— Saved entries —
━━━━

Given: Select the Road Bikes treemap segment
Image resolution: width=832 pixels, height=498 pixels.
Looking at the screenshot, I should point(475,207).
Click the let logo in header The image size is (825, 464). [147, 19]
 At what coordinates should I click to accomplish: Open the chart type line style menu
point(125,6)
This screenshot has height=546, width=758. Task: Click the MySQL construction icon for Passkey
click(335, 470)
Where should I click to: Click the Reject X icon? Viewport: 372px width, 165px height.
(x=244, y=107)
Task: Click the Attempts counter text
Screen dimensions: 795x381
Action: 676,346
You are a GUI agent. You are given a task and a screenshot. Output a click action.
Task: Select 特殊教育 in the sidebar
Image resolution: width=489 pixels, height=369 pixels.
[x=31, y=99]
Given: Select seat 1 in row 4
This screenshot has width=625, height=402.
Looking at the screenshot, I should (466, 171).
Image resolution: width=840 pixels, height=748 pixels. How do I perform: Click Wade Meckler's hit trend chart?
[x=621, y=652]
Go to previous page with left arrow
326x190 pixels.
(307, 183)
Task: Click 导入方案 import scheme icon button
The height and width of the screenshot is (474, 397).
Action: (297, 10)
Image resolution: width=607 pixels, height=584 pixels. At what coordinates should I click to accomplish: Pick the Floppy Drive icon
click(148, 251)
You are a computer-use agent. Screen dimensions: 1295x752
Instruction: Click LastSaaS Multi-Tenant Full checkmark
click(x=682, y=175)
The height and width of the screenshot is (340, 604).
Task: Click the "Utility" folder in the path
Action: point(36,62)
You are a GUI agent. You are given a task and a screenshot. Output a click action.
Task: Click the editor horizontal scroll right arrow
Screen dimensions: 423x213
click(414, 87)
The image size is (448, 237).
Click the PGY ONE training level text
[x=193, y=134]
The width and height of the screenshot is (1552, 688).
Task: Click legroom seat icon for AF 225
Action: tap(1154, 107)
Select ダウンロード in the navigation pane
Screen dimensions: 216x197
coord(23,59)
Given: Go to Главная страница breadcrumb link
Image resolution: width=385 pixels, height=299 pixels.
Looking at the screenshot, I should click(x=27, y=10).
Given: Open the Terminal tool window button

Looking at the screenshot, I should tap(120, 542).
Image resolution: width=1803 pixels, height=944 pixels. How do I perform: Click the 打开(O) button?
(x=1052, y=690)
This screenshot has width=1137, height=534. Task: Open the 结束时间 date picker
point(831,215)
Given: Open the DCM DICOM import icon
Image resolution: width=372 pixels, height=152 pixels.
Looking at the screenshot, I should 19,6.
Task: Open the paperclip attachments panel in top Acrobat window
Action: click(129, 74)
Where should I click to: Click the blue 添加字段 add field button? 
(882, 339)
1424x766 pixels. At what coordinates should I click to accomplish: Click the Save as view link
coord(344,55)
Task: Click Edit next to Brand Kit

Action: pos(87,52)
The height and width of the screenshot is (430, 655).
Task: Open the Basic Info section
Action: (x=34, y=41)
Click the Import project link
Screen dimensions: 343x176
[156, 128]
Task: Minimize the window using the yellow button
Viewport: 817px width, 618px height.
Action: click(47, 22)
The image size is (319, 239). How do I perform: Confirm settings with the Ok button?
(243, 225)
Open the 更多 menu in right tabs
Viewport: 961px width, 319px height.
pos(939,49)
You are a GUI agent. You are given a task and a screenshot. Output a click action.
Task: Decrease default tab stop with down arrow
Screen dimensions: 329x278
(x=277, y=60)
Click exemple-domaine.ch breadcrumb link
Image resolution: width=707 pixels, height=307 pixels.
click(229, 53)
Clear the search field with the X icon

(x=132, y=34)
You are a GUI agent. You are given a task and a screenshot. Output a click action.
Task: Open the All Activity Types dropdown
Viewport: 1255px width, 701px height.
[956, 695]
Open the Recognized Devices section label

━━━━

From the records given above, copy all lines containing "breadcrumb".

Given: Go to Главная страница breadcrumb link
Click exemple-domaine.ch breadcrumb link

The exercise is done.